Data extracted from a collection.

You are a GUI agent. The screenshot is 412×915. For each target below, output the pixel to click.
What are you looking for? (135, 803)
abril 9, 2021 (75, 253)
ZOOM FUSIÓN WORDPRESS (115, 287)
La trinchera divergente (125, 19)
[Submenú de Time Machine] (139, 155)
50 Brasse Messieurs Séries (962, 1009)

EXERCISE DESCRIPTION. Find the line with "[Submenú de Time Machine] (139, 155)". Transcribe it and every line after it exactly, through the end of the records above, and nothing else.

RESPONSE AREA.
[Submenú de Time Machine] (139, 155)
50 Brasse Messieurs Séries (962, 1009)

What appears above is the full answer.